*MATERIAL SUPPLIED*.
▬▬▬▬▬▬▬▬▬▬
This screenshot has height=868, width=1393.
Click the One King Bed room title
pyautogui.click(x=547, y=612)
▬▬▬▬▬▬▬▬▬▬
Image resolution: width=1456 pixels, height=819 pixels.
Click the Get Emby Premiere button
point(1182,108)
▬▬▬▬▬▬▬▬▬▬
*WHAT YOU NEED TO DO*.
Retype the material from the line containing "Image resolution: width=1456" through the line containing "point(1182,108)", with both of those lines included.

*CORRECT RESPONSE*.
Image resolution: width=1456 pixels, height=819 pixels.
Click the Get Emby Premiere button
point(1182,108)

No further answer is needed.